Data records
%%
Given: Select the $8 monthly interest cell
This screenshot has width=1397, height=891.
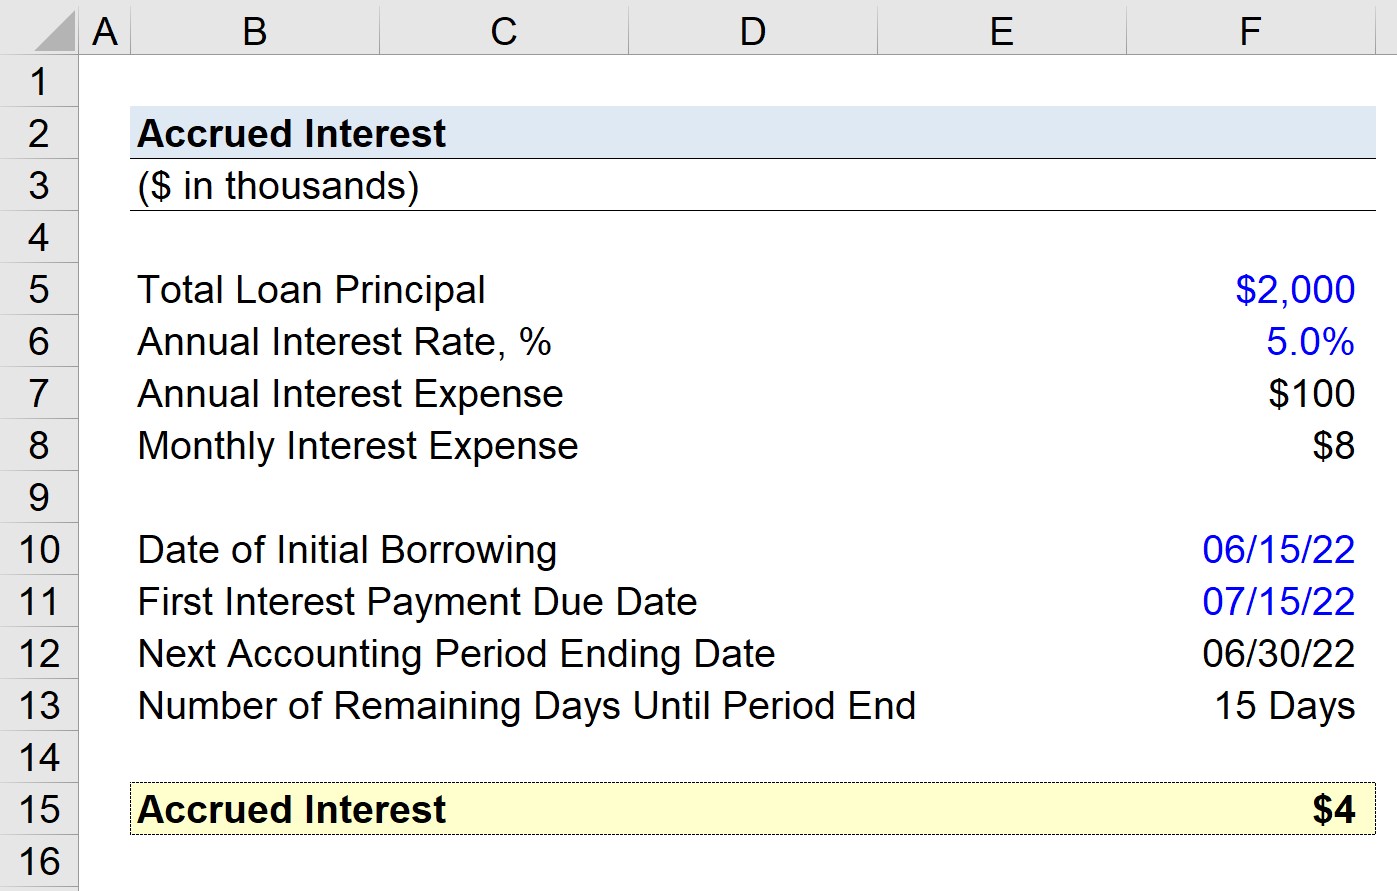Looking at the screenshot, I should tap(1333, 446).
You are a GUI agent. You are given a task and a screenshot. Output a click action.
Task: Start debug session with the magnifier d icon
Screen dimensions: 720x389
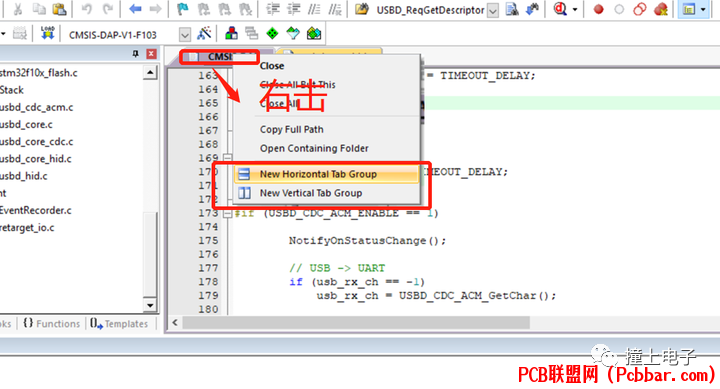point(560,9)

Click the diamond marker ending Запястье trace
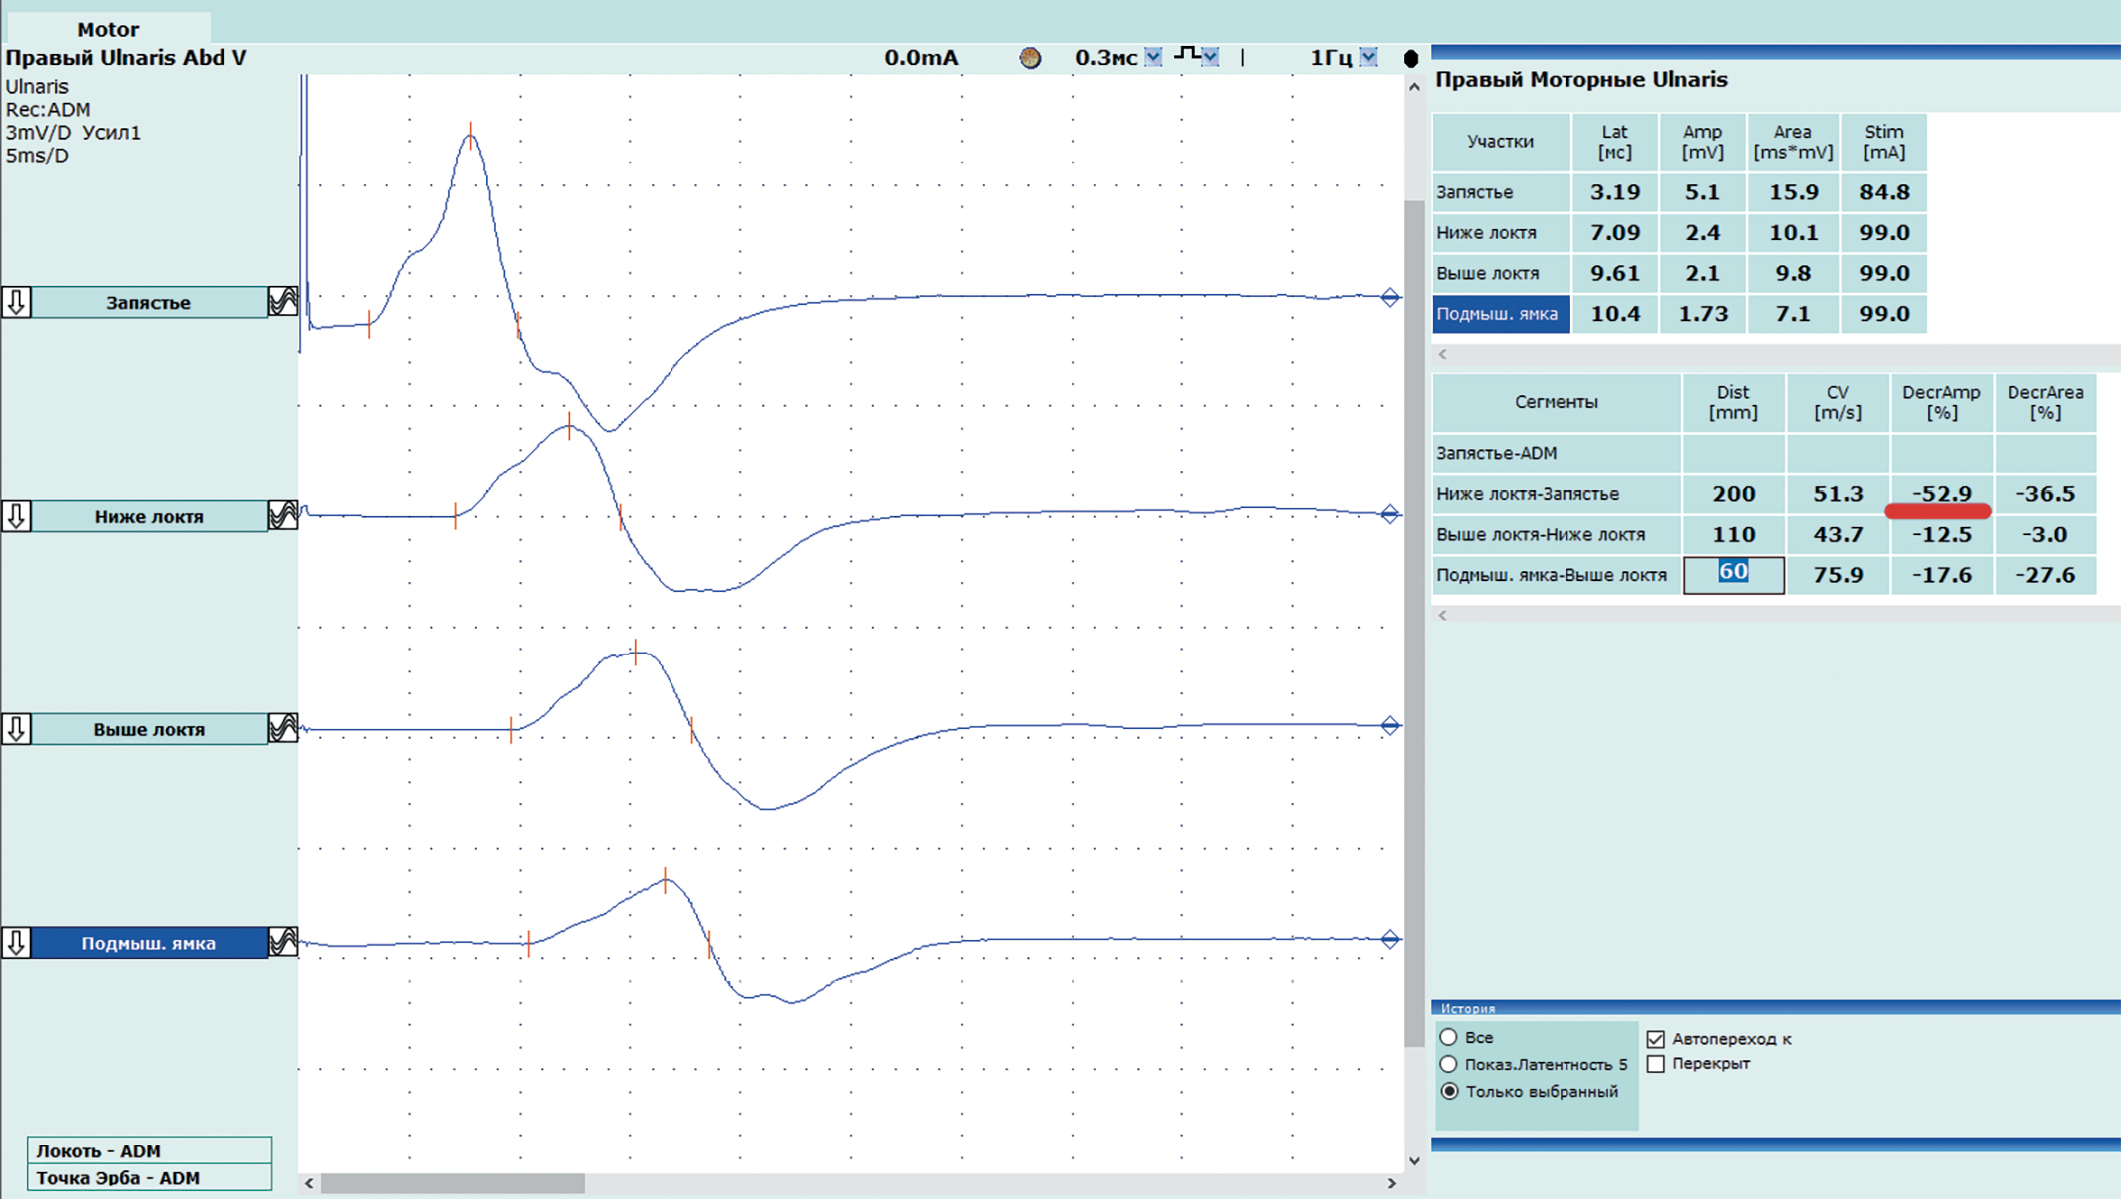1390,297
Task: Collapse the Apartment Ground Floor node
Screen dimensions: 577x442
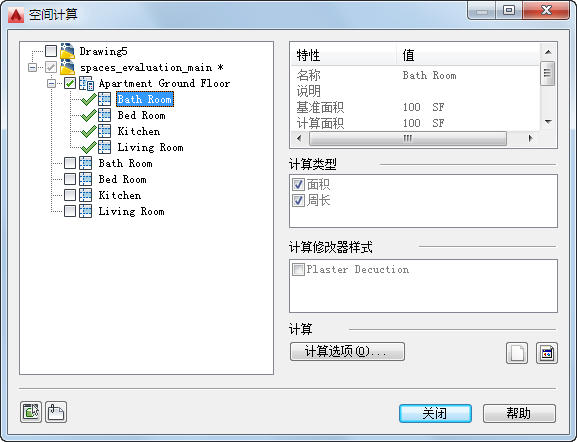Action: (x=51, y=84)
%%
• **GOAL**
Copy all of the data records above line for line, leaving out the pictures.

• **SOLUTION FOR THIS TASK**
Given: Select the $8 monthly interest cell
This screenshot has width=1397, height=891.
Looking at the screenshot, I should tap(1333, 446).
You are a GUI agent. You are given a task and a screenshot. Output a click action.
Task: Start debug session with the magnifier d icon
Screen dimensions: 720x389
point(560,9)

Click the diamond marker ending Запястье trace
1390,297
Task: Collapse the Apartment Ground Floor node
Screen dimensions: 577x442
Action: (x=51, y=84)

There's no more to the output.